Similarly, patients in nations with universal healthcare systems often have easier access to diagnostics, because patients’ personal financial situations do not impact their ability to seek medical care. Conversely, where universal healthcare has not been implemented, patients’ financial situations can prevent them from seeking medical care as well as adversely impact the quality of care they receive.
According to the World Health Organization (WHO), at least half of the world’s population does not have full coverage of essential health services, and about 100 million people are pushed into extreme poverty (defined as living on less than $1.90 per day) because they have to pay for health care.
However, all UN Member States have agreed to try to achieve universal health coverage (UHC) by 2030, as part of the Sustainable Development Goals. The WHO states that, “UHC means that all individuals and communities receive the health services they need without suffering financial hardship. It includes the full spectrum of essential, quality health services, from health promotion to prevention, treatment, rehabilitation, and palliative care.”
UHC does not mean free coverage for all possible health interventions regardless of cost, because that would be unsustainable. Instead, the goal of UHC is to give everyone access to good-quality services that address the most significant causes of disease and death. Diagnostics, especially those that test for the most common infectious diseases, are a major part of those services.
In 2018, the WHO released its first edition of a Model List of Essential In Vitro Diagnostics. The list specifies tests recommended for primary healthcare and for facilities with clinical laboratories. It provides an important framework that countries can adopt and adapt to their needs. While point-of-care tests used in primary healthcare have become more readily available in developing nations and rural areas, with excellent results, investments in advanced diagnostic tools and laboratories for these communities remain scarce.

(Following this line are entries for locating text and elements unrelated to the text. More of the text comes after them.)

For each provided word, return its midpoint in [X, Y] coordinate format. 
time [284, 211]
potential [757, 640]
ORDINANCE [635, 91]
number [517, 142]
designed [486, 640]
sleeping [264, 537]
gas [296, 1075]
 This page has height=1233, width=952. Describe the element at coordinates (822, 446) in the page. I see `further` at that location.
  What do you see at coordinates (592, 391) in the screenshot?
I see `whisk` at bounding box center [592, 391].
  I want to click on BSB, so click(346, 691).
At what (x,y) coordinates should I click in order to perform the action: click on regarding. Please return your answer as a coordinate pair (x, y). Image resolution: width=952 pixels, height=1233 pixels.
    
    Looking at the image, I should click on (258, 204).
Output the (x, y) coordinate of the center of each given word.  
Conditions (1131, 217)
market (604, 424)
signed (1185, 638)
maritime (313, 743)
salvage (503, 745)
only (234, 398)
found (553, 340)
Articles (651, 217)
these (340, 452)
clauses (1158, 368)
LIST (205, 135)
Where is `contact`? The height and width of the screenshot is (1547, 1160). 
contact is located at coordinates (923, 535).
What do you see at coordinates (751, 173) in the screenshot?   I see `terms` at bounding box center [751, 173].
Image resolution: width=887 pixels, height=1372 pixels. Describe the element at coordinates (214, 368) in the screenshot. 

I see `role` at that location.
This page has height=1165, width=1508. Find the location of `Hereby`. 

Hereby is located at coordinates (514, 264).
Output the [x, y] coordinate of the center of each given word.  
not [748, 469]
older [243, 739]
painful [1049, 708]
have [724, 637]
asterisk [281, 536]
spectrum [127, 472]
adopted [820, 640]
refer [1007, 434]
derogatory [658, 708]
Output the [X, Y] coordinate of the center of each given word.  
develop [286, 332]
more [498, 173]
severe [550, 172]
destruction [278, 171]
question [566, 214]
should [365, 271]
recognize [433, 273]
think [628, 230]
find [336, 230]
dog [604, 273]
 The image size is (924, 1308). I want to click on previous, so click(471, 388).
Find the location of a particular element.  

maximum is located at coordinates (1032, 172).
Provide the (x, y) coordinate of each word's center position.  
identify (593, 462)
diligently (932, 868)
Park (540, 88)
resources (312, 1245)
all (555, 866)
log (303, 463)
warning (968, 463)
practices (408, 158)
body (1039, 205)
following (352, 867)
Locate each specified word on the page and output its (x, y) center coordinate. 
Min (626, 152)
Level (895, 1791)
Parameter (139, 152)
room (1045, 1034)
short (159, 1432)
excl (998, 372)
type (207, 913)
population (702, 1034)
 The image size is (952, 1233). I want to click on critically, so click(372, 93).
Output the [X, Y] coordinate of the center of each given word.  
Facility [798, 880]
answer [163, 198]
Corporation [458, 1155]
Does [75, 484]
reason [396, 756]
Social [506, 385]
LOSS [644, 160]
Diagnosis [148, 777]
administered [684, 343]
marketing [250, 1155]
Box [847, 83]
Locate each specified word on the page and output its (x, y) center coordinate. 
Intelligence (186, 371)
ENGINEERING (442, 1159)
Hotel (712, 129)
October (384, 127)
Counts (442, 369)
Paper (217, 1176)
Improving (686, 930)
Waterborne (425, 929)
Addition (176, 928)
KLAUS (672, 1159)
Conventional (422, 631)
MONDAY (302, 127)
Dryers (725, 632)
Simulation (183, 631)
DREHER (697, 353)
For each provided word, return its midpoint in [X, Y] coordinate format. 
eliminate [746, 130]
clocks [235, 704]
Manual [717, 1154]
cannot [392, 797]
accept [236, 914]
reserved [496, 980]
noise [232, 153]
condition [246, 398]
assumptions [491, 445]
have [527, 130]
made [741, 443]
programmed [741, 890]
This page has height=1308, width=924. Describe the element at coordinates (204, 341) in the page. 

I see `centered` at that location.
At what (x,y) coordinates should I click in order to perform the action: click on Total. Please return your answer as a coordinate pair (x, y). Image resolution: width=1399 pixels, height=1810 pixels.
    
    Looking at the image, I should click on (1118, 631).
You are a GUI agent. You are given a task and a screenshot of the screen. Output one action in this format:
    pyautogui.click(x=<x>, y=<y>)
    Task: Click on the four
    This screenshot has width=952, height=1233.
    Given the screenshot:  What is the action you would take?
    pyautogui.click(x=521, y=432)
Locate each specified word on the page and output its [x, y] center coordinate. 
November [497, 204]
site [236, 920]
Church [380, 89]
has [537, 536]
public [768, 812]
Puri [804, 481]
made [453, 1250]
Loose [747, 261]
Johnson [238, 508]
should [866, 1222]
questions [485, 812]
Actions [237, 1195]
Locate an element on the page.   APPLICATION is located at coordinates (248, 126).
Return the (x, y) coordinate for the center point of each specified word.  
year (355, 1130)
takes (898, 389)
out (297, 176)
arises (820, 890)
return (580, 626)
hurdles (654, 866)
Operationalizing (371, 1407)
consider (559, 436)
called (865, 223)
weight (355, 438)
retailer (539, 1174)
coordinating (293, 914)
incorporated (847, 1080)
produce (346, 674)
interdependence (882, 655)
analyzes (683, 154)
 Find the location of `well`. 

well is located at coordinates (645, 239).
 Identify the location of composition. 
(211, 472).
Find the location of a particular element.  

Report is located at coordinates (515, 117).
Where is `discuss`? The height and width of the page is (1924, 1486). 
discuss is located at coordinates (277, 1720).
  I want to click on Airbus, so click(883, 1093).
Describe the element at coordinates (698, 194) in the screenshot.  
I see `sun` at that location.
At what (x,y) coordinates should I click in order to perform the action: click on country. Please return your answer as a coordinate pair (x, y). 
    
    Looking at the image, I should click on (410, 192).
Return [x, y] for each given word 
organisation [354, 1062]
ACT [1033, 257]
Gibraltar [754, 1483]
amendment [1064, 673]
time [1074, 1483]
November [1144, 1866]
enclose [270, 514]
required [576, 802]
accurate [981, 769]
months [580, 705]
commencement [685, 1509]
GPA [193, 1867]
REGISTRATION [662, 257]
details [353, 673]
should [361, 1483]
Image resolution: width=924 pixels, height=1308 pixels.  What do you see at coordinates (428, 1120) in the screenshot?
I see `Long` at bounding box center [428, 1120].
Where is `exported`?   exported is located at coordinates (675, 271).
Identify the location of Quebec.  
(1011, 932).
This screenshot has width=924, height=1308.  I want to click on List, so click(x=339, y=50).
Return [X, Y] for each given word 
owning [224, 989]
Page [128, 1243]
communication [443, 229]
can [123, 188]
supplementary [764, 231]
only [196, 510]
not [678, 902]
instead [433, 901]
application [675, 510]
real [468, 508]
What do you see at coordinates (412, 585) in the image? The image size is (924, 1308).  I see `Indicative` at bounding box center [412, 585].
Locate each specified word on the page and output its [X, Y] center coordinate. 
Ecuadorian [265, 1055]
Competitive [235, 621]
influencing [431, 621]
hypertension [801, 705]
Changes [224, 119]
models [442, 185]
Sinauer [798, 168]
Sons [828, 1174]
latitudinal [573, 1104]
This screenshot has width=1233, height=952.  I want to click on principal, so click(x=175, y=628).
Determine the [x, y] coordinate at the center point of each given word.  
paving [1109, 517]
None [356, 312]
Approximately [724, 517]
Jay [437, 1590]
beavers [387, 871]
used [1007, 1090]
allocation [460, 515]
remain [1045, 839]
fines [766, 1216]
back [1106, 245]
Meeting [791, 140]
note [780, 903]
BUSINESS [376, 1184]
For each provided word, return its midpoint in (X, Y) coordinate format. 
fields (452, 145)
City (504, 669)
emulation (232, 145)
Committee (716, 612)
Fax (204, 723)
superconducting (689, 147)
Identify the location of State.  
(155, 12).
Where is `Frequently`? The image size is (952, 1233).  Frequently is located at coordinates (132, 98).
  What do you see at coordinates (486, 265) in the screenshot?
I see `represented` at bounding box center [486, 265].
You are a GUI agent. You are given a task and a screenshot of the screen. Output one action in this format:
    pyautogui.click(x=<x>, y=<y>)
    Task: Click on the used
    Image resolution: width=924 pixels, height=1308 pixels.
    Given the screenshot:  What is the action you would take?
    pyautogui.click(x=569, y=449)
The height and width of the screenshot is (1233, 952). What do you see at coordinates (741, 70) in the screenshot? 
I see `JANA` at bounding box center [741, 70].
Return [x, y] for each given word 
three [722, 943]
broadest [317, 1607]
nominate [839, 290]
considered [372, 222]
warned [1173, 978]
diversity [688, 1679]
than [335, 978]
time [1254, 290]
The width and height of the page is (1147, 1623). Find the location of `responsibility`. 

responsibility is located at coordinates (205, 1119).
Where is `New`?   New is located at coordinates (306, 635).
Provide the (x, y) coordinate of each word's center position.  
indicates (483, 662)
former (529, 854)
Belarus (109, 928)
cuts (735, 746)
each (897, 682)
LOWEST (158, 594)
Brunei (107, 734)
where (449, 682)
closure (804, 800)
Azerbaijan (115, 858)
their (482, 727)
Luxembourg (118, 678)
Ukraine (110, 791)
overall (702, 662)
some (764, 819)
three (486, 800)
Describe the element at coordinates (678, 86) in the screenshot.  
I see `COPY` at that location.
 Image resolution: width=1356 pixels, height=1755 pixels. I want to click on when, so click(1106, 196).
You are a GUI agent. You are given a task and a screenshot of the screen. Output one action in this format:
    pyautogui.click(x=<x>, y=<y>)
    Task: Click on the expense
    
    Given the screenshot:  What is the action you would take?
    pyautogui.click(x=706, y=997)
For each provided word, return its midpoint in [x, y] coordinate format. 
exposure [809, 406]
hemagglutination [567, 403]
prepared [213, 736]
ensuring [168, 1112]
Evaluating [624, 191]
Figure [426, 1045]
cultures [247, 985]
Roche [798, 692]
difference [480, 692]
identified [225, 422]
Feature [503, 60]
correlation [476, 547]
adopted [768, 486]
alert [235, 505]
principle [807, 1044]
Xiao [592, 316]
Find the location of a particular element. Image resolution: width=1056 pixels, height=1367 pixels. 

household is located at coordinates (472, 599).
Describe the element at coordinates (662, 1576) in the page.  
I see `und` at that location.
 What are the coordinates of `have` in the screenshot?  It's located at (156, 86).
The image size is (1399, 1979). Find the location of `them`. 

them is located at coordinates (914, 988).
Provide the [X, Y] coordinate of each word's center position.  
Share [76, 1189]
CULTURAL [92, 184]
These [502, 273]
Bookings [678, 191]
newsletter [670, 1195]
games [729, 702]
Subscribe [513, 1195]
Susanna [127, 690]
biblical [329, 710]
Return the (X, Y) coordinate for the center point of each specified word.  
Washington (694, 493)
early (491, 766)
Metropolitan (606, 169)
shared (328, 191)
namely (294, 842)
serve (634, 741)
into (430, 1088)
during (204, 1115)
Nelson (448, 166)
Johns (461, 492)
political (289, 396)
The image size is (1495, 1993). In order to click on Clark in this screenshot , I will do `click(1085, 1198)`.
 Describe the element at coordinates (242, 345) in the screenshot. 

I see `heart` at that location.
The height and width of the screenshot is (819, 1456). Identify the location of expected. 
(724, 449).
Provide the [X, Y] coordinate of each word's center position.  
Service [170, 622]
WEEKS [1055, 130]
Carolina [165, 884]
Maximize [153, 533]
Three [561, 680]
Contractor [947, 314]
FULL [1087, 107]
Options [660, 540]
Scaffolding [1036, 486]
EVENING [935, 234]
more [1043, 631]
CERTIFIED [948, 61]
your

According to Dr. Madhukar Pai, Director of Global Health and Professor at McGill University, investment in diagnostic laboratories is critical for continuing improvements in patient health. He notes that, “For too long, the global health community systematically promoted empirical or syndromic treatment for many conditions in low-income settings, because building a reasonable laboratory infrastructure was considered too difficult and expensive.”
Even today, many governments and donors consider improvement of laboratories to be too expensive and difficult. “This explains why we struggle to manage conditions for which no good rapid tests exist,” writes Dr. Pai. “This also explains why health systems with weak laboratory infrastructure cannot detect outbreaks early, nor offer comprehensive diagnostic services that cover a wider range of conditions, including antimicrobial resistance and non-communicable diseases.”
All of that requires essential diagnostics, which can only be delivered through investments to improve laboratory infrastructure and advance our health systems worldwide. Microbes do not adhere to international borders. Without the appropriate diagnostic tools deployed around the globe, we will continue to struggle with disease outbreaks and with addressing antimicrobial resistance, regardless of where we live.
And that strep infection? It could be resistant to antibiotics, but without diagnostics, you would never know.
Opinions expressed in this article are not necessarily those of bioMérieux, Inc.